About half of the proteins negatively correlated with AGP (i.e., that decline in relative abundance with inflammation) are also considered hepatic proteins released into the bloodstream, but more involved in transport and metabolism of nutrients and small molecules (e.g., RBP4 and TTR for vitamin A; apolipoproteins A1/A2/H/M for lipid or cholesterol transport and metabolism; and AHSG for calcium and phosphate metabolism), sex hormone and growth factor binding (e.g., SHBG and IGFALS) or serine endopeptidase or proteinase inhibition in regulating blood coagulation and complement cascades, among other roles. Other negative correlates are physical constituents of the extracellular matrix (ECM), including collagens [e.g, collagen types VI α1 and 3 (COL6A1, COL6A3)], glycoproteins, glucosaminoglycans and bone matrix proteins. Proteins known to facilitate interaction between cells and ECM are aminoproteinases/peptidases (e.g. PCOLCE and PEPD), protease inhibitors (e.g. TIMP2) and numerous cell-cell or cell-matrix adhesion molecules (e.g. CDH5 and ANTRX1).
Discussion
This study provides evidence of a population plasma inflammasome, defined in relation to the continuous distribution of an established biomarker of inflammation, α-1-acid glycoprotein. We virtually ensured identification of nearly 100 plasma proteins associated with AGP by applying a stringent family-wise error rate threshold of 0.1%. Approximately three-quarters of the same proteins were similarly correlated with a second acute phase reactant in plasma, CRP. Study children in rural Nepal were undernourished, similar to many child populations in rural Asia, but were active and not acutely ill, with only 14% reporting any illness symptom in the previous week. As such, the set of proteins observed to covary with AGP can be inferred to reflect homeostatic control of inflammation within the environment of this typical South Asian rural setting.

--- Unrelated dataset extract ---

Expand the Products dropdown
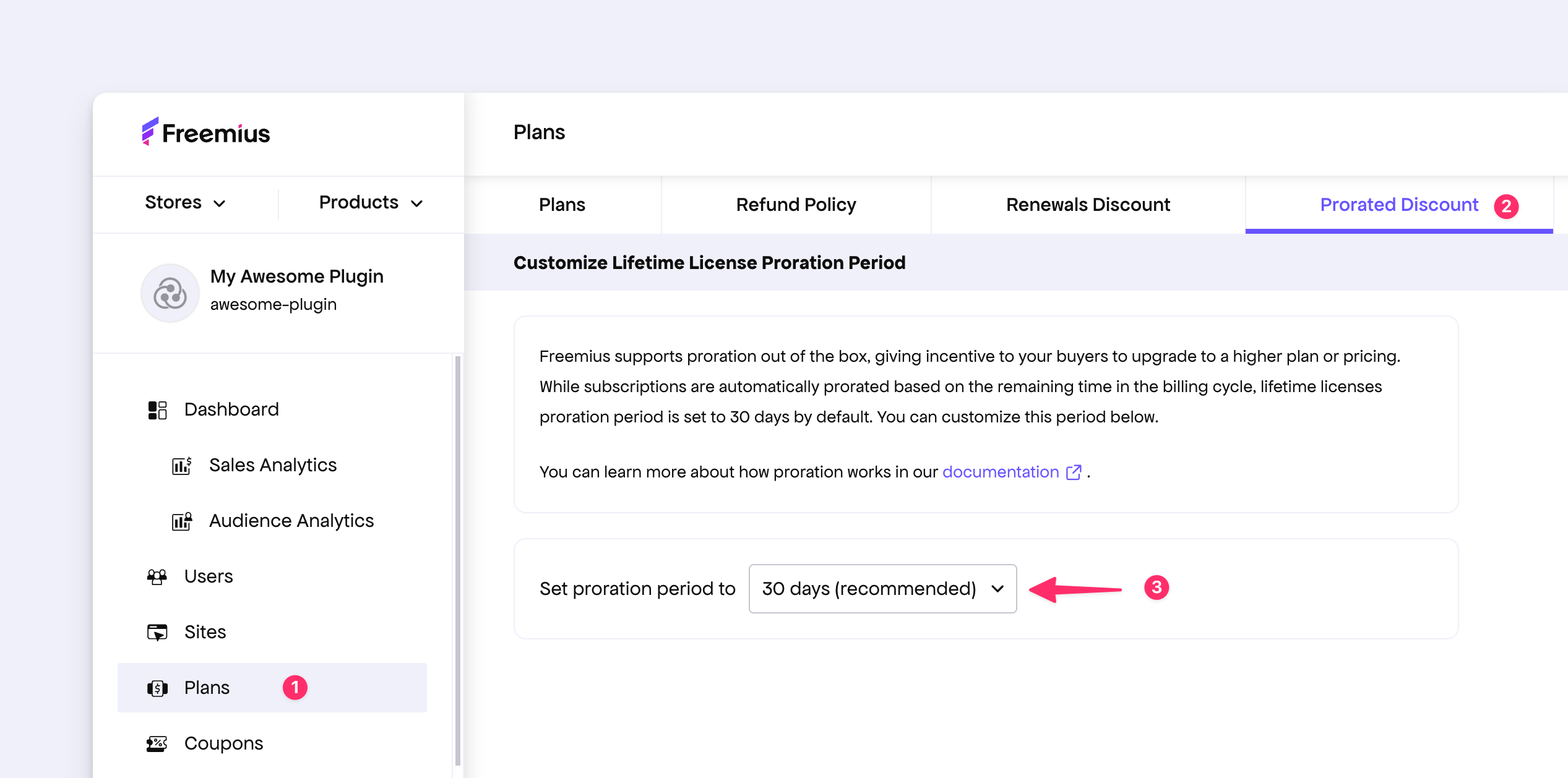 pos(370,203)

Positive plasma inflammasome proteins exhibited stronger associations with AGP and greater variation in their degree of change per unit difference in AGP concentration than negatively associated proteins, possibly reflecting higher metabolic priority and functional specificity. In addition to established acute phase proteins, our quantitative proteomics approach identified numerous intracellular signaling, membrane-bound, and extracellular matrix molecules not widely regarded as acute phase reactants, appearing to reflect a systemic repertoire of proteins that respond to inflammation.

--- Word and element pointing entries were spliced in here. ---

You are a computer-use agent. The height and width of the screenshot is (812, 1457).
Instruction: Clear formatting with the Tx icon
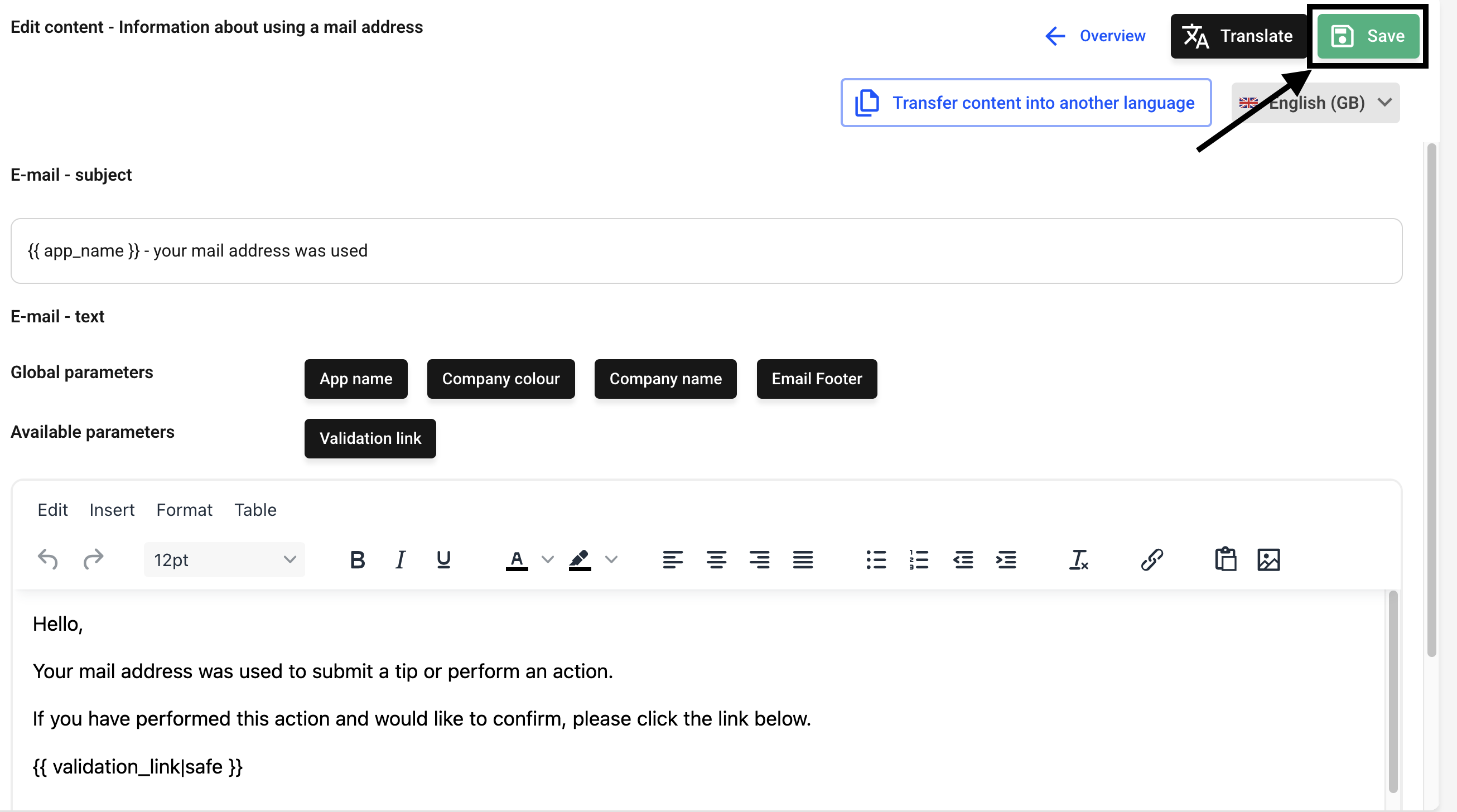[1078, 560]
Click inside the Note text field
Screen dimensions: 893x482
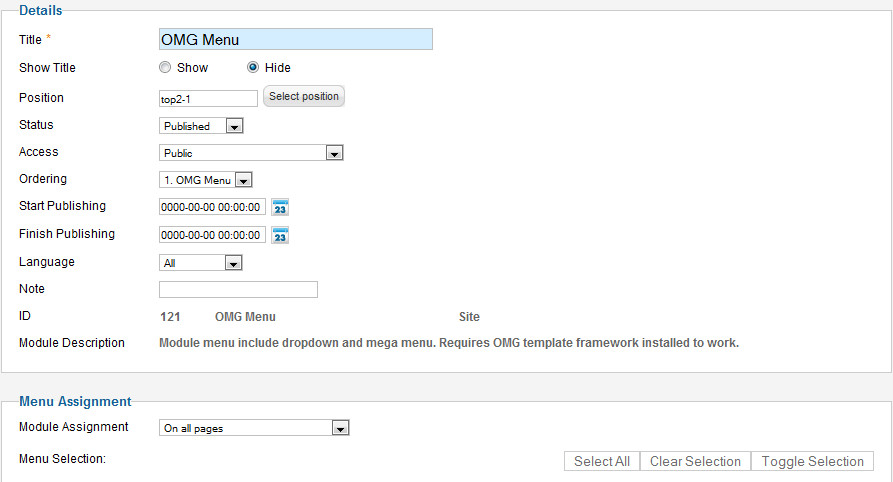238,289
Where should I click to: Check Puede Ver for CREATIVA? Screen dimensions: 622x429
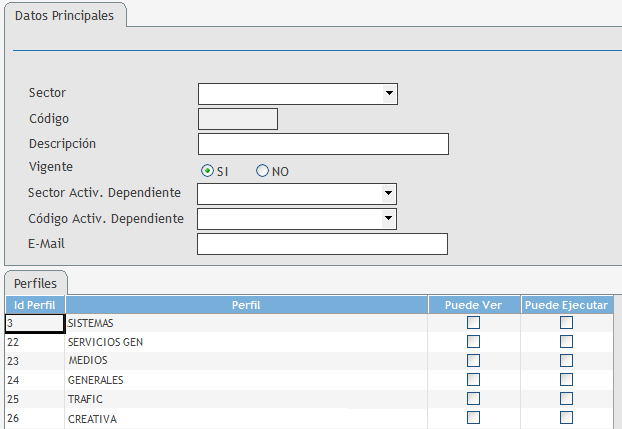click(474, 418)
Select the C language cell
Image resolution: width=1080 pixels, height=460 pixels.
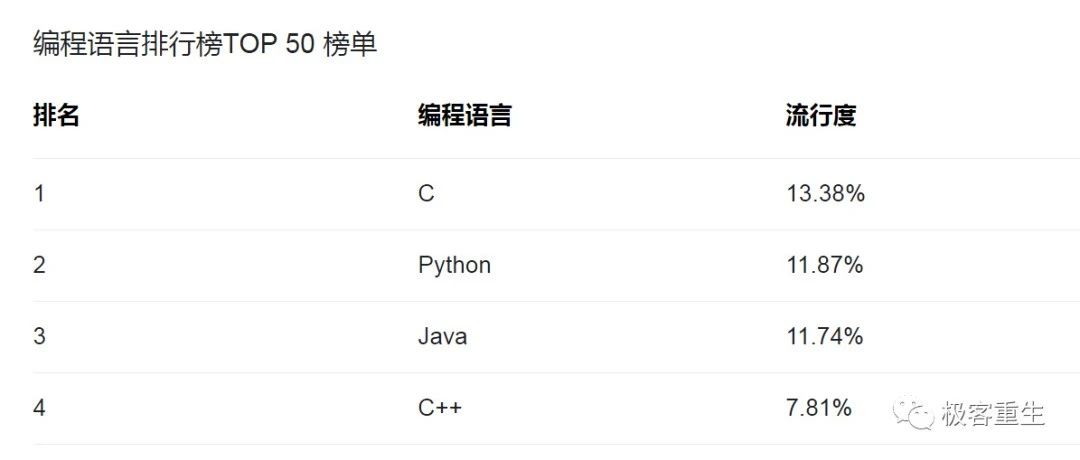tap(426, 194)
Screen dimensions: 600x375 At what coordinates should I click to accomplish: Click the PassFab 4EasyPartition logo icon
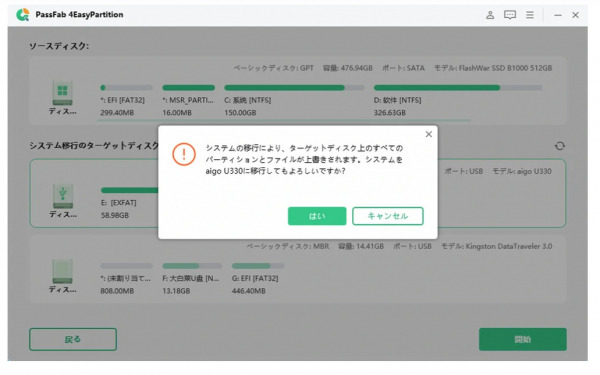[23, 15]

Acute phase proteins, complement components, protease inhibitors and transport proteins with anti-oxidant activity positively covaried with plasma AGP, in accordance with their expected roles in responding to stress [1]. Many of these biomarkers are produced in the liver and secreted into plasma [10]. As AGP abundance in plasma is attributable to expression of homologous ORM1 (AGP1) and ORM2 (AGP2) genes [42], ORM1 and ORM2 were expected, and observed, to be among the strongest correlates of AGP (measured by radial immunodiffusion), offering evidence that mass spectrometry is a valid method to detect and quantify relative protein abundance. LRG1, HP, SERPINA3, CRP, SAA1, C9, and LBP were positively associated with AGP (all P <1.0x10-25), suggesting these proteins increase in circulation during inflammation [10]. Substantial variation in the strength of association with AGP likely reflects wide differences in expression across acute and chronic phase proteins [43–45]. It is likely that rises in complement components, LRG1 and SERPINA3 reflect a persistent inflammation that accompanies a modest elevation in AGP where exposure to parasites, bacteria [46–48] and environmental toxins, such as aflatoxin and arsenic, are common [49, 50]. Positively associated proteins we observed are known to largely be involved in immune activation (e.g., CRP, SAA, LBP, and complement components), proteolytic attack processes (SERPINA3, SERPING1, and SEPRIND1), and transport of pro-oxidative metabolites (CP and HP) [44]. ORM1/2 and LRG1 are involved in immunomodulation and granulocyte differentiation, respectively, although their molecular roles have not been fully elucidated [51–53]. Collectively, our results suggest that hepatic-driven proteins that positively covary with inflammation are involved in host defense.
Fourteen of 41 positive correlates of AGP are intracellular proteins whose larger numbers of missing values (Table 2) support the notion that these proteins may be low in abundance, and leaked or secreted from tissues as part of normal metabolism and tissue maintenance. The strongest positive correlate (P = 7.6x10-112), sharing a nearly 1:1 association with AGP, was TNIP1, suggesting their co-regulation during inflammation, although no study to our knowledge has drawn this direct metabolic linkage. TNIP1 regulates inflammation by inhibiting cell signal transduction such as in the NF-kappa-B activation pathway [54]. However, unknown extracellular functions of TNIP1 leave its positive association with AGP in plasma unexplained. A 30~60% increase in AGP concentration was associated with a 100% increase in intracellular proteins involved in signal transduction, and protein transcription, translation, maturation and secretion. High correlations between intracellular proteins and circulating ORM1, LBP, and LRG1 suggest their abundance in plasma could reflect biosynthesis of inflammatory mediators [55], or act themselves as acute phase proteins.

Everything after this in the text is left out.